Unless, of course, the author of the book in question is Neil Gaiman. Gaiman well deserves his status as one of a handful of authors who could publish literally anything and a few hundred thousand people would rush out and buy it. Partly, that’s because Gaiman is a brilliant writer and performs wonders with archetypes. In Norse Mythology, he takes characters that are twodimensional in myth (Odin is wise but cruel, Loki is tricky but sadistic, Thor is bellicose but dim-witted) and makes them complex and captivating. Mostly though, it’s because Gaiman has built a fiercely loyal following, as willing to read a book about a boy raised by ghosts (The Graveyard Book) as one about a magical London beneath the streets of the mundane one (Neverwhere).
There are political undertones in Norse Mythology if you want them. Odin builds a wall to protect Asgard (well, actually it’s built by a giant, whom Thor kills once the work is largely done).
But for the most part these stories hold remarkably true to ancient texts such as the Volospa, the Prose Edda, and the Volsunga Saga. This book’s more modern ancestor is Roger Lancelyn Green’s 1960 collection Myths of the Norsemen (which Gaiman read as a child), and both Green and Gaiman trace the Norse myths from the beginning of the world to Ragnorak, the final battle that ends the world.

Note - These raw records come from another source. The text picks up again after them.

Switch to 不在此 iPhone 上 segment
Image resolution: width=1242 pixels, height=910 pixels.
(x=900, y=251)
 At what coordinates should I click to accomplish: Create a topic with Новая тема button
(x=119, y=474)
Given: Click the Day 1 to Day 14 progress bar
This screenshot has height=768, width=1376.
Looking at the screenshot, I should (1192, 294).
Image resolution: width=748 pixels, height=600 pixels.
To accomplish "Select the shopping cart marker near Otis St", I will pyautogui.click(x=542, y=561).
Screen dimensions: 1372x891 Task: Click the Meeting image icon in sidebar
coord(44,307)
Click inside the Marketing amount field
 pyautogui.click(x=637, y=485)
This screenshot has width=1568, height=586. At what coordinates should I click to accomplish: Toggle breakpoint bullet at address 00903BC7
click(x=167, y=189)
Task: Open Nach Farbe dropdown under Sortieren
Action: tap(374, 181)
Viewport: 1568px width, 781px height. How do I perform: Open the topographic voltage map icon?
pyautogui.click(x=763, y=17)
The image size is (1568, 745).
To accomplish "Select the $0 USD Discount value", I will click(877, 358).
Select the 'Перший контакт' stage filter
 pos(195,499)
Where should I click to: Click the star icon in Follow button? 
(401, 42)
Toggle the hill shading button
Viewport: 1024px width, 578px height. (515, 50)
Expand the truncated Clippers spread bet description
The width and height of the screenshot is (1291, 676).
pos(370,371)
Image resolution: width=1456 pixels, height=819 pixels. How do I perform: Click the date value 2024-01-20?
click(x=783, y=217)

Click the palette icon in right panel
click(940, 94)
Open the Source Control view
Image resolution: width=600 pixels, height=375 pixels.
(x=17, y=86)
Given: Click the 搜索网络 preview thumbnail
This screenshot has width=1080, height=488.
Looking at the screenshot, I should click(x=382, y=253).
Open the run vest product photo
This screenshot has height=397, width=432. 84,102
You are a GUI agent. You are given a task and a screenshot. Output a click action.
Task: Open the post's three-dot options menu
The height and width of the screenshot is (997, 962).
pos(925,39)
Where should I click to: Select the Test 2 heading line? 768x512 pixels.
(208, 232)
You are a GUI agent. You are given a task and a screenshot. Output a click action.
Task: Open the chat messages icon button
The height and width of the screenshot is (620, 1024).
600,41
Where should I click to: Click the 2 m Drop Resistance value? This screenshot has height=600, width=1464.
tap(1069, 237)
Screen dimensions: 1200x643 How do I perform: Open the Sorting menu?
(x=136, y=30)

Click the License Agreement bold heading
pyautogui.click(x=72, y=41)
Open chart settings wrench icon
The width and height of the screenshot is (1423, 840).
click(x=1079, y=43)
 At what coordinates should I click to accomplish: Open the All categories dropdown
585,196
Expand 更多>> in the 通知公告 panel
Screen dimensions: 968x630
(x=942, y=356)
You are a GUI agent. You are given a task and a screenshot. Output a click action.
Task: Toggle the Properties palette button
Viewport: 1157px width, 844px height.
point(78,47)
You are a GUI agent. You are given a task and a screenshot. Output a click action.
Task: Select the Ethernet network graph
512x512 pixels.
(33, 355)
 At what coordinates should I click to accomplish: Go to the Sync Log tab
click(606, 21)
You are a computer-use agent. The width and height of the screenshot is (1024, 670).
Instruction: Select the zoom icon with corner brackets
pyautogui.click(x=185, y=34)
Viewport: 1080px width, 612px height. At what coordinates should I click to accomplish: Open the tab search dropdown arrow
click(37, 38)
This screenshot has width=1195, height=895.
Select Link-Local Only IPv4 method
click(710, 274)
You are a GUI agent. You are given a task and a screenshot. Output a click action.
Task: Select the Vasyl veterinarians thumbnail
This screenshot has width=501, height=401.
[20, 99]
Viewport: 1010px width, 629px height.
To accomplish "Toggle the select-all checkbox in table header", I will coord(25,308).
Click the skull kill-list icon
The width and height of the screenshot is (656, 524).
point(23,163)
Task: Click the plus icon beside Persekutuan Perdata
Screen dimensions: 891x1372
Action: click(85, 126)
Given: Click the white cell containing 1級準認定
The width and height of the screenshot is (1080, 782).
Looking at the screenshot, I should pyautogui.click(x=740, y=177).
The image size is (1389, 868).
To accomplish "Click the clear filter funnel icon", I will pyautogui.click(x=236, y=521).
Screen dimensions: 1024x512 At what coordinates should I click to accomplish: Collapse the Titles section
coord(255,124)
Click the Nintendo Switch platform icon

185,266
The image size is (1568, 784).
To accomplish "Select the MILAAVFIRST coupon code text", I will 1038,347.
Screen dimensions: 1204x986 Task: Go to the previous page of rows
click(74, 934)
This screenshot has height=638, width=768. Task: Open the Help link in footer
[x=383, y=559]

Green was a member of the Oxford literary group the Inklings, whose other members include C.S. Lewis and J.R.R. Tolkien. In many ways Norse Mythology plays a similar role in understanding the Gaiman canon as the Silmarillion does in understanding Tolkien’s The Lord of the Rings universe. The Norse gods are everywhere in Gaiman’s other works: one of the key characters in American Gods (which will première as a television show on Starz in April) is a god named Mr. Wednesday, who, it is quickly revealed, is actually Odin. Loki appears several times in the Sandman graphic novels, often while trying to trick Odin and Thor. Core themes that animate many of Gaiman’s stories are present in these myths. For instance, Gaiman likes to write about parallel worlds, with particular focus on the edges where the magical seeps into the mundane. In Norse Mythology the nine worlds are connected by Yggdrasil, the world-tree, and the gods flit between them with relative ease. In Gaiman’s other books the portals are more commonplace — e.g. bricked up doors, sewer grates, a wall on the edge of town — but the fascination with hopping between worlds is always there. Many of his characters seem modelled from gods in Norse myth: they are flawed, self-interested and wholly relatable.
Norse Mythology itself is 15 distinct stories covering everything from how Thor got his hammer (Loki tricked some dwarfs into making it) to how Fenrir, the wolf who will swallow the world, learned to hate the gods (they shackled him up, laughed when he couldn’t escape, then left him to rot). Gaiman adds some subtle modern twists to the stories, such as a feminist undertone in the depiction of goddesses as more autonomous and powerful compared with their typical role of overly sexualized bit-players. On several occasions gods try to marry Freya off without asking her first: At one point Thor’s hammer is stolen and he agrees to marry her to the thief in exchange for its safe return. When Freya finds out she says: “Do you think I’m that foolish? That disposable? That I’m someone who would actually marry an ogre just to get you out of trouble?” In another story Hymir, the mighty king of the giants who owns a cauldron three miles deep, is easily controlled by his wife. Despite his bombast she brings him up short with sardonic comments like “Are you finished breaking things?”
There are limits, though, in that most of the stories focus on Thor or Loki, and female characters are typically mentioned in relation to a male protagonist (e.g. wife, daughter, sister). This is the reality of the surviving myths, as many that focused on female gods were lost and those that did survive tend not to feature them. There are broader flaws in the myths as well, which we tend to accept as an inheritance.
It is unclear why Odin, who knows that Fenrir will try to destroy the world, simply chains him instead of killing him. It is unclear why Loki, typically several steps ahead when other gods try to trap him, turns himself into a salmon and waits nearby, resulting in his capture and imprisonment. These oddities, though bothersome, are possibly explained by parts of stories lost to time and certainly no failing of Gaiman’s. Ultimately, this is a careful and rather lovely retelling of stories that have underpinned Western literature since at least the 13th century. The prose is lively, the details are vivid, and the characters — well, there’s a reason we’re still retelling their stories after 800 years.
In Norse Mythology, he takes characters that are two dimensional in myth and makes them complex and captivating.